■ **Short task**
Which lines in the entries below contain the word "Instruction"? Copy each of them.

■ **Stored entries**

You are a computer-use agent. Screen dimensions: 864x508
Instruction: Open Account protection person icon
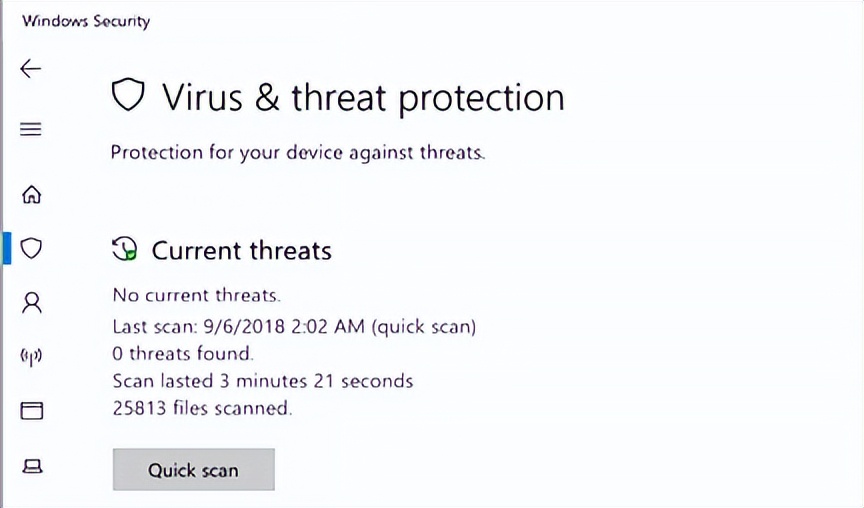[x=31, y=302]
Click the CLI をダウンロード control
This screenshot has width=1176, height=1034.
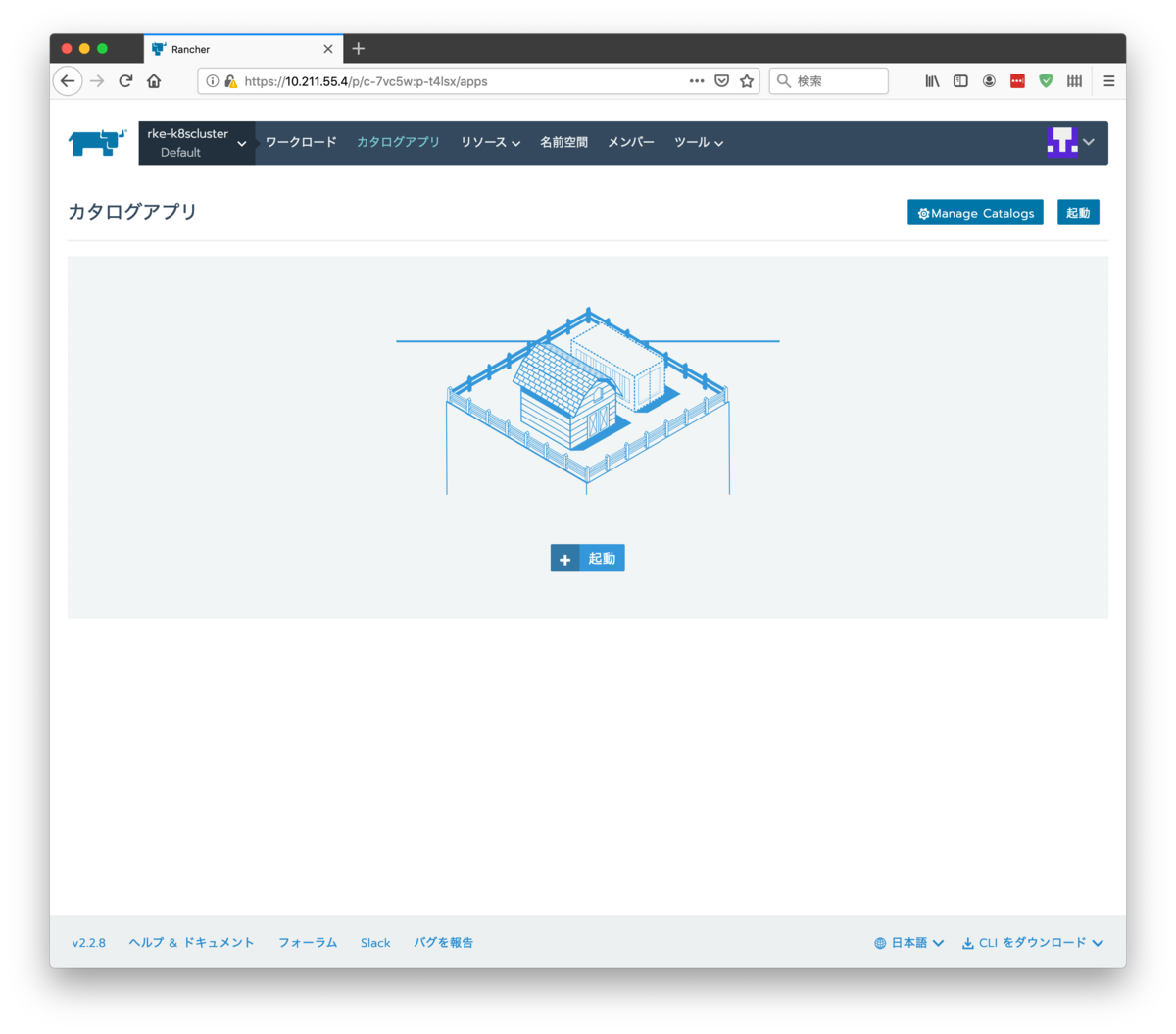pyautogui.click(x=1032, y=942)
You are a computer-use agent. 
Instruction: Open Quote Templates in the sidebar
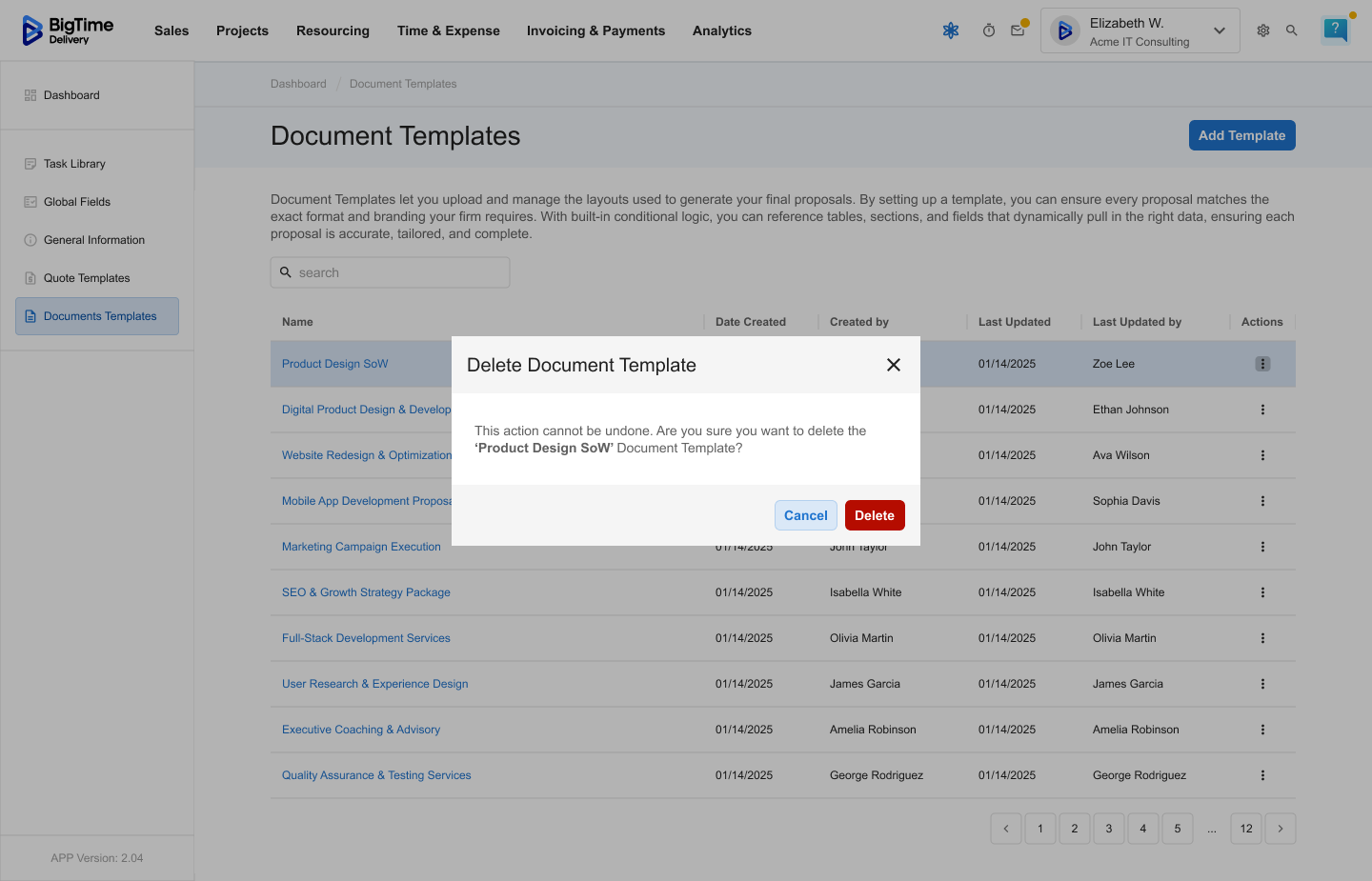[x=87, y=278]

■ **Answer to the task**
Instruction: Open Account protection person icon
Instruction: Open Quote Templates in the sidebar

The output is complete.